The Microsoft-Activision Deal Has Been Approved In Japan
The JFTC does not think it would restrain competition.
- The Microsoft-Activision merger has recently been approved in Japan by the Japan Fair Trade Commission, saying that it does not restrict any business fields in any way.
- The approval was reported in a new review report and a document that delved into the specifics of why the merger was approved.
- The document considered foreign competition authorities and studied the $70 billion deal to see how it may affect the game market.
- The deal has been approved in Brazil, Saudi Arabia, Serbia, and recently Chile thus far, and recent developments suggest it could be accepted in the UK soon.
The renowned Microsoft’s acquisition of the Activision Blizzard deal has taken another step closer to the competition. It has been approved by another major regulator recently, gaining its foothold in Japan. The Japan Fair Trade Commission oversaw the giant merger in the country and has finally made its final decision. The deal was approved because JFTC believes the buyout does not restrict competition in video game markets.
As clarified in the latest review results by Japan Fair Trade Commission, the Microsoft-Activision deal has gained another backing. The watchdog issued a lengthy 43-page report document, which dives into great detail and explores the specifics of why the merger was approved. The document considered foreign competition authorities and analyzed the huge merger to see its potential effects on different game-related businesses.

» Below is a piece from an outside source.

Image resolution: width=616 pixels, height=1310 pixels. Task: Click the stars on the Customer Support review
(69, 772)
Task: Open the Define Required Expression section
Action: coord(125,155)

The Japan Fair Trade Commission reviewed the transaction and reached the conclusion that the transaction is unlikely to result in substantially restraining competition in any particular fields of trade. Accordingly, the JFTC has notified the Parties that the JFTC will not issue a cease and desist order, resulting in the completion of its review,” reads the (machine-translated) document.
It shared similar sentiments in the review report and affirmed its take to curb the concerns raised by the giant conglomerate Sony. “The Japan Fair Trade Commission (JFTC) has determined that this act does not substantially restrict competition in certain business fields.”
Thus, Japan Fair Trade Commission has cleared that it will not issue a cease and desist order, and the deal has been officially approved in Japan. It is the fifth major regulator to take Microsoft’s side, and many other notable countries are still in the pending stages. The nearly $70 billion Microsoft-Activision merger has earned the nod of approval from countries, including Brazil, Saudi Arabia, Serbia, and recently Chile thus far.
The concrete decision to lock the fate of the huge buyout is currently in process in countries, namely the United States, the EU, the UK, and others. Recent updates by the CMA suggest that the deal could also be approved in the United Kingdom. The United Kingdom’s Competition and Markets Authority (CMA) only recently said that the buyout would “not result in a substantial lessening of competition” in its latest provisional update.
Thus, the UK shares similar sentiments to Japan, but the deal has not yet been approved because CMA is still analyzing the effects of the merger on the Cloud gaming market. The final report by the UK’s CMA will arrive on April 26th, 2023.
To put more salt on the wound, US congressmen only recently alleged that Sony is hurting the Xbox brand in Japan. The 11 congressmen said Sony engages in anti-competitive behavior in the region, which has halted the Xbox brand’s growth. One notable point that was raised added that Sony signs exclusivity deals with Japanese devs and publishers to keep popular Japanese video game titles exclusive to the PlayStation system.
Sony is actively against the Microsoft-Activision deal and is trying to prove to the EU, UK, and other countries, that the merger will cause a lot of havoc in the gaming industry. It has mainly stressed the Call of Duty franchise, concerned that it may be taken off the PlayStation platforms. Regardless, recent developments have suggested that the deal may swing toward Microsoft’s favor, and it expects it to be completed by June 2023.